[WORK TO BE COMPLETED] All lines from the one containing "Task: Disable Sound effects checkbox" to the end of the listing below should be output exactly; omit the pictures.

[THE DATA]

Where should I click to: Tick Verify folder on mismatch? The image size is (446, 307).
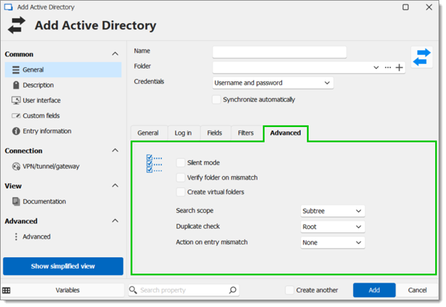pyautogui.click(x=180, y=177)
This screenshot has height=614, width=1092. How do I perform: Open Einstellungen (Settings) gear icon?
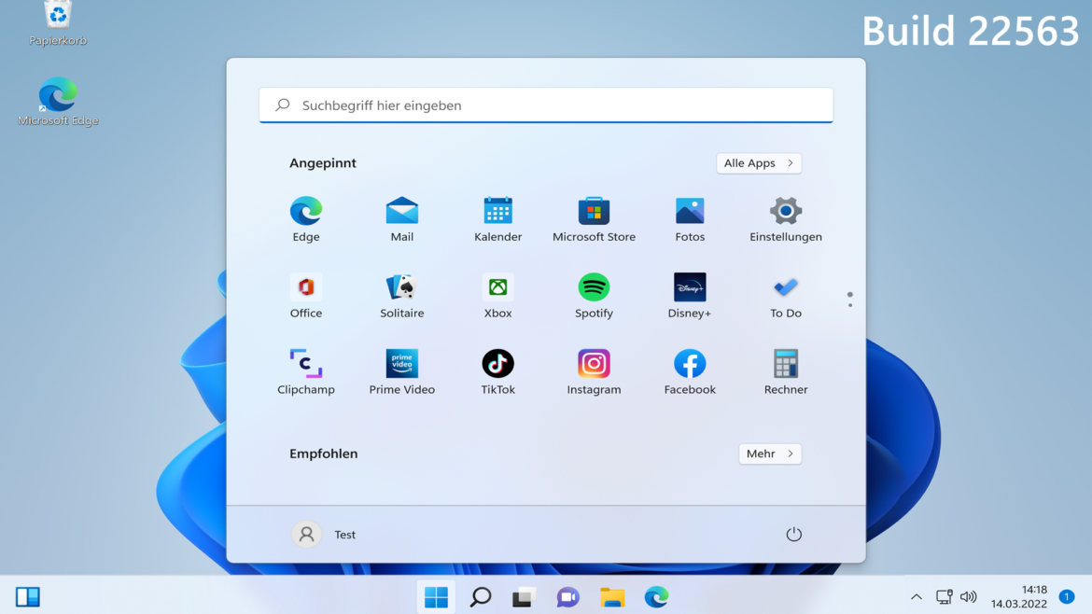click(785, 212)
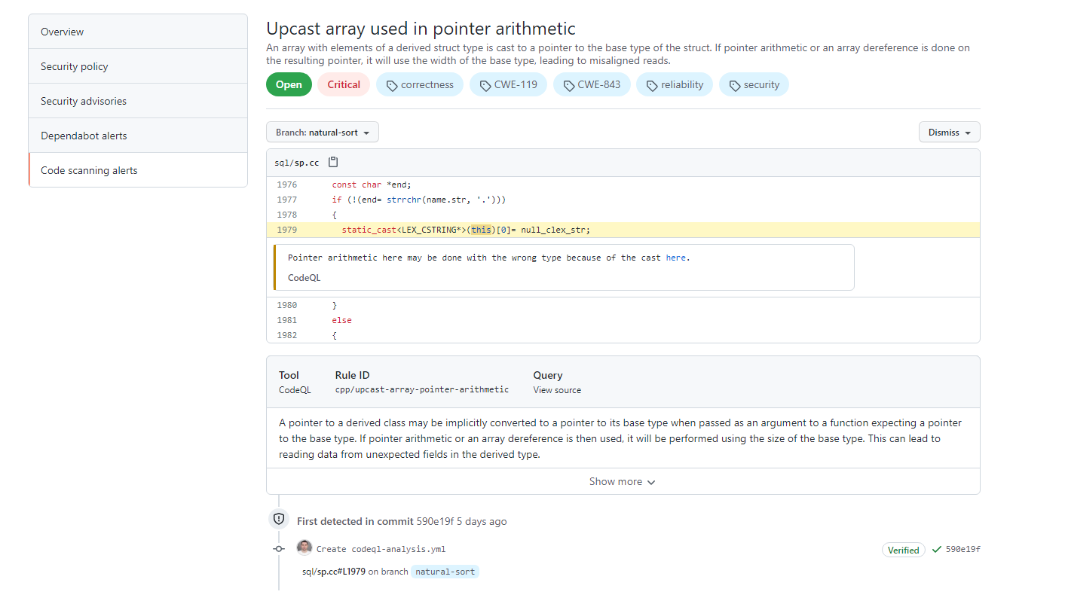Click the shield icon beside First detected

(279, 519)
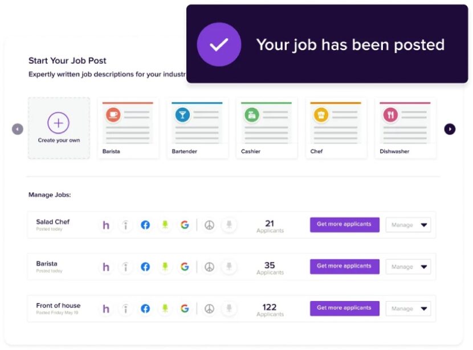Open the Facebook icon for Front of house
The width and height of the screenshot is (473, 350).
(x=145, y=308)
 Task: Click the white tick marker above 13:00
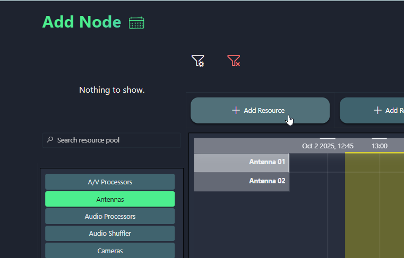click(379, 138)
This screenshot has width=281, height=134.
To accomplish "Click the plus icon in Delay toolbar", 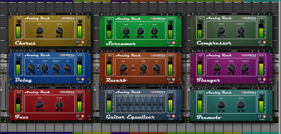I will [x=17, y=51].
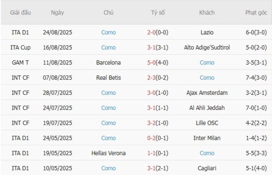Click the Al Ahli Jeddah team name
This screenshot has height=175, width=272.
pyautogui.click(x=207, y=108)
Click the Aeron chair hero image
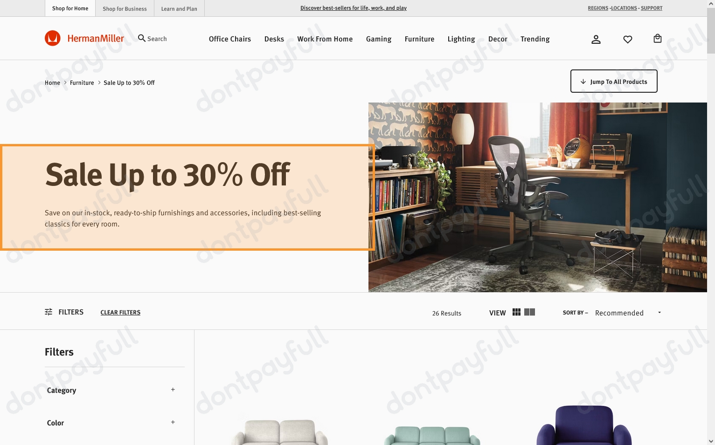Screen dimensions: 715x445 pos(538,197)

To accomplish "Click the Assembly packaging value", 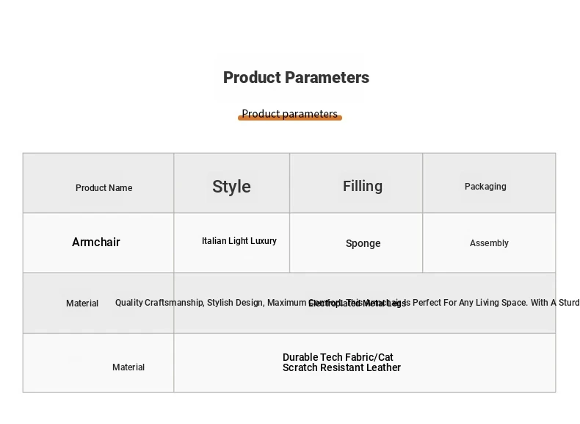I will pyautogui.click(x=489, y=243).
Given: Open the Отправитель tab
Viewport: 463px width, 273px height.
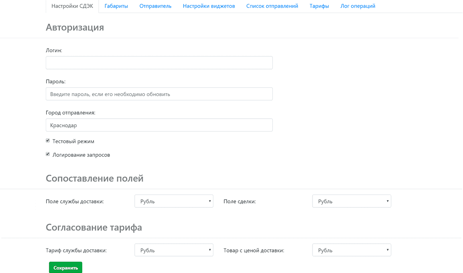Looking at the screenshot, I should click(155, 6).
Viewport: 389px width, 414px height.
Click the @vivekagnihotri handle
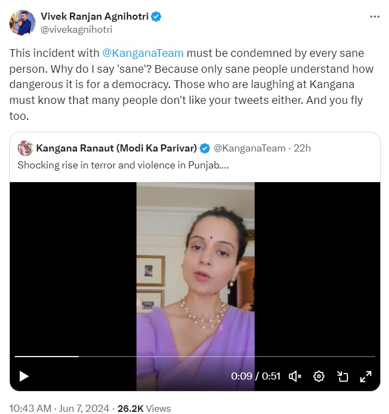(x=76, y=30)
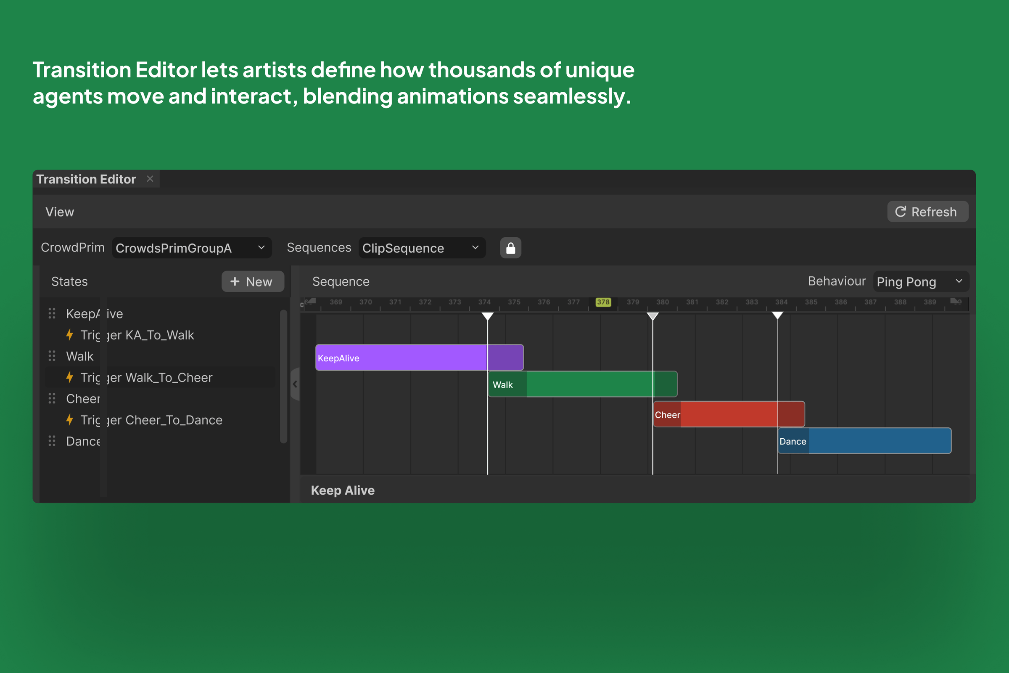The height and width of the screenshot is (673, 1009).
Task: Open the Behaviour Ping Pong dropdown
Action: click(921, 282)
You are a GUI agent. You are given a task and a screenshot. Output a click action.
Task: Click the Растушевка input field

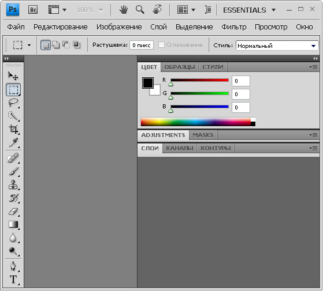pos(142,45)
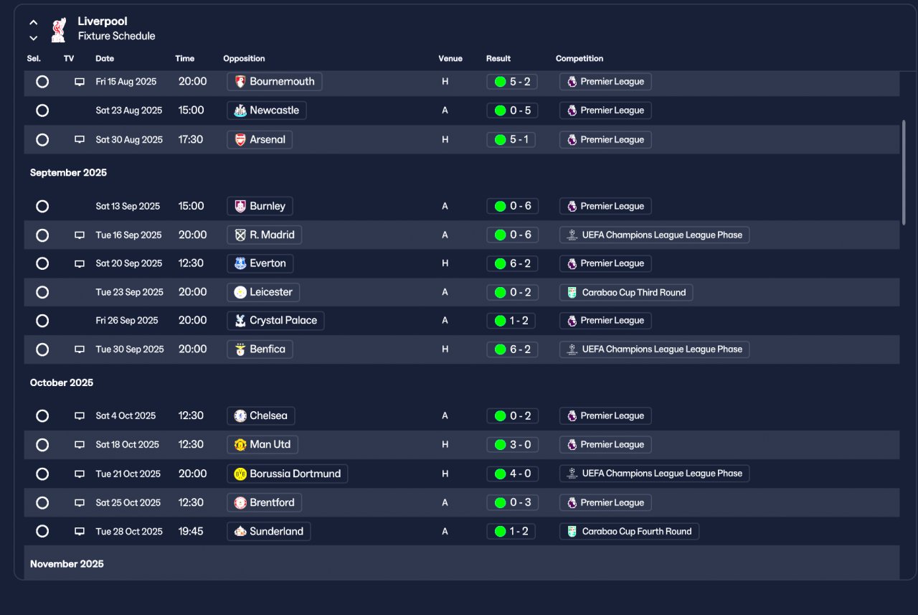Select the Sunderland fixture radio button
This screenshot has width=918, height=615.
[42, 532]
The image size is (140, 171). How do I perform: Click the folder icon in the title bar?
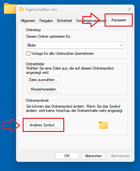coord(21,9)
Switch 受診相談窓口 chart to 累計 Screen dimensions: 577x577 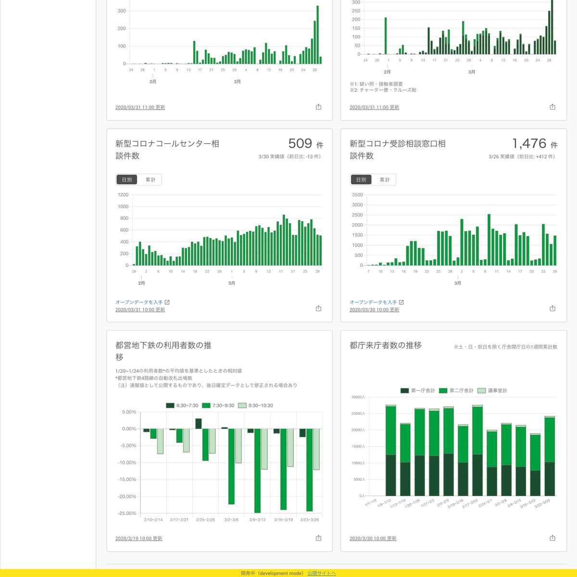tap(385, 180)
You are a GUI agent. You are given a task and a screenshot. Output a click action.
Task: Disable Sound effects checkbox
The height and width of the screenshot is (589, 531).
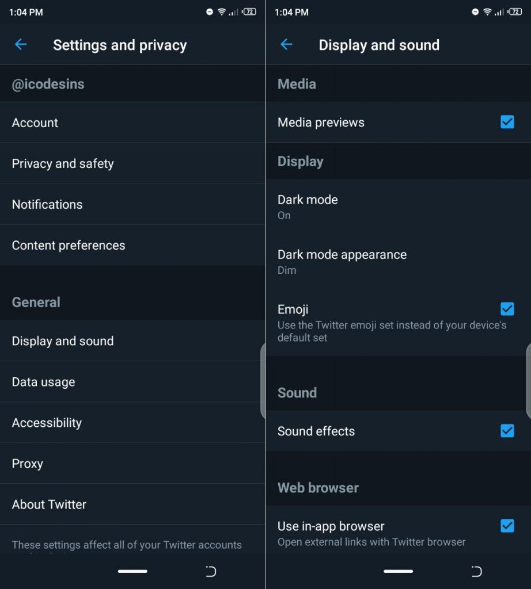click(507, 430)
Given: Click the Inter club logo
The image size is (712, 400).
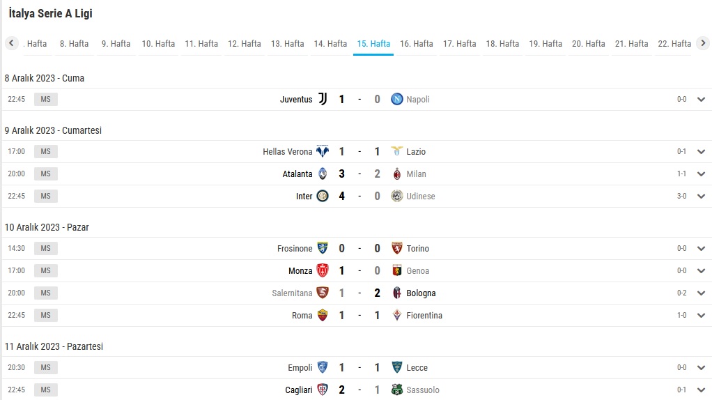Looking at the screenshot, I should 323,196.
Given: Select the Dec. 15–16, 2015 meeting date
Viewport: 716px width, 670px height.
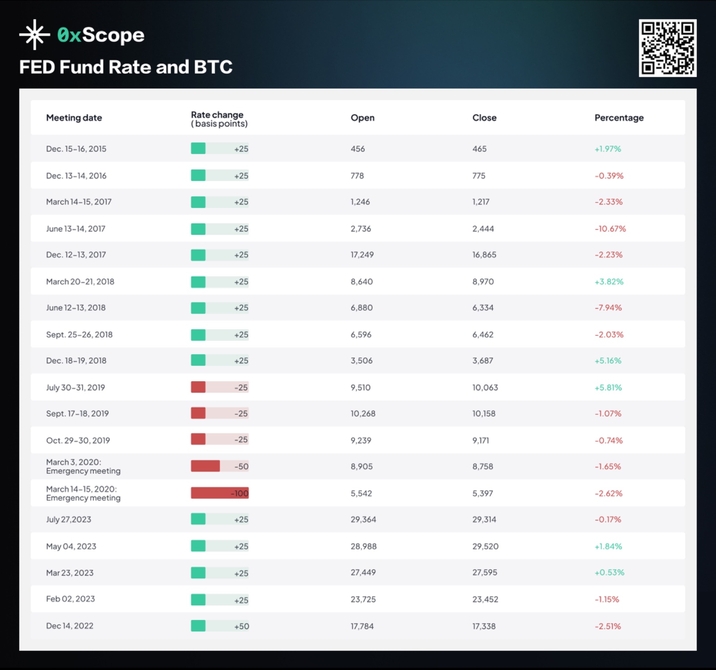Looking at the screenshot, I should coord(76,149).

[RESPONSE TO THIS EXERCISE]
Task: Disable Sound effects checkbox
The height and width of the screenshot is (589, 531).
click(507, 430)
Given: Click the Inter club logo
The image size is (712, 400).
Looking at the screenshot, I should 323,196.
Given: Select the Dec. 15–16, 2015 meeting date
Viewport: 716px width, 670px height.
Looking at the screenshot, I should coord(76,149).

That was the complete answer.